Given text:
▬▬▬▬▬▬▬▬▬▬
March 21, 2020: Bedfordshire, England 

It was a Saturday morning, and, as per the usual, I was on route to the pub. After a sobering walk through the sleepy English market town, I reached the pub and entered via the backdoor. “Hello, team!” I said, waving frantically. My greeting was reciprocated and I took a seat. While Paul was attempting to make me a cuppa, I considered the abnormality of the situation.1 The last time front and back of house congregated like this was for the Christmas party, which had, due to the nature of our work, taken place in February. However, today found us in a very different situation. When we were settled, our manager addressed us, and then we began the deep clean.

While polishing table 3, I looked up at my coworkers. “What is Roger going to do for breakfast?” I asked. Something akin to “He will have to learn to cook” was Paul’s response. “I feel sad for him,” I mumbled. Roger came here every morning, other than on Christmas Day—the only day, up until now, that we closed. While scrubbing the remnants of something that I hoped was ketchup off table 9, I noticed Roger staring through our glass doors. My heart sunk as he read the notices tacked to them. Roger would not find anywhere offering a cooked breakfast because the Prime Minister had closed pubs and restaurants yesterday evening. I then thought of all our regular customers. They were not just my livelihood, they were people, and people I was going to miss.
▬▬▬▬▬▬▬▬▬▬
Stored data:
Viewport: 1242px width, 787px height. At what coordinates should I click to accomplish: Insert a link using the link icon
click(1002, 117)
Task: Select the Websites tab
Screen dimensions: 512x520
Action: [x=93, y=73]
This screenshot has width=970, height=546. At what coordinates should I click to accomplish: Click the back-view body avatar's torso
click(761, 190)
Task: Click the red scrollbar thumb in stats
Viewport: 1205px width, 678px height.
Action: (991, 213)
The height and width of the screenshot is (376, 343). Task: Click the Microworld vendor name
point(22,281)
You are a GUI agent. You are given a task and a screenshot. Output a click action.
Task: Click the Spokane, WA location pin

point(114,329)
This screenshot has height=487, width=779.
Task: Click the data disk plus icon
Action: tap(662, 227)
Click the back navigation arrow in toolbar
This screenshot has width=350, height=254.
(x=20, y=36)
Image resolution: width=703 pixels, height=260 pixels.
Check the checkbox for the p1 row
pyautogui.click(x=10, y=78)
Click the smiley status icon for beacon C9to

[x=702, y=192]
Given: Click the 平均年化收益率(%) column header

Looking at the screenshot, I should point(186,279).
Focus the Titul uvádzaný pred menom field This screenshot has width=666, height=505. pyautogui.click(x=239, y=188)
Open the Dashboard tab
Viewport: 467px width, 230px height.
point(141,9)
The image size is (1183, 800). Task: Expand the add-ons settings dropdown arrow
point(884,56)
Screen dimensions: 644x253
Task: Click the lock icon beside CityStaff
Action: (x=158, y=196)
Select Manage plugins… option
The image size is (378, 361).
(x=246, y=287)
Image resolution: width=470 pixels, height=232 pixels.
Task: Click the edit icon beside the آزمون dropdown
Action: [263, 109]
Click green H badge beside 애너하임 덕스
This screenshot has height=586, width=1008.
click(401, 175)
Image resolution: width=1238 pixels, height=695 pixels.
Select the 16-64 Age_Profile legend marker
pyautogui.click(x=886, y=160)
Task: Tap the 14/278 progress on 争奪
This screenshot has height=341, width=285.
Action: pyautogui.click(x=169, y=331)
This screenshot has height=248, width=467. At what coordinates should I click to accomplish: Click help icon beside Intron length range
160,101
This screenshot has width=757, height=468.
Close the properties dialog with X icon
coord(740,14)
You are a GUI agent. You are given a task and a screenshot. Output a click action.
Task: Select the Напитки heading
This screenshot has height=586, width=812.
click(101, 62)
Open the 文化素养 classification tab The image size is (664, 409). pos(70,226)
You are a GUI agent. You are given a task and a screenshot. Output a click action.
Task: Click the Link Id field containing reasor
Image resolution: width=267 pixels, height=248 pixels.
▬▬▬▬▬▬▬▬▬▬
What to work on:
Quote the Bedfordshire pub text word for word, from "It was a Saturday" through "the deep clean.".

Solution to this task:
It was a Saturday morning, and, as per the usual, I was on route to the pub. After a sobering walk through the sleepy English market town, I reached the pub and entered via the backdoor. “Hello, team!” I said, waving frantically. My greeting was reciprocated and I took a seat. While Paul was attempting to make me a cuppa, I considered the abnormality of the situation.1 The last time front and back of house congregated like this was for the Christmas party, which had, due to the nature of our work, taken place in February. However, today found us in a very different situation. When we were settled, our manager addressed us, and then we began the deep clean.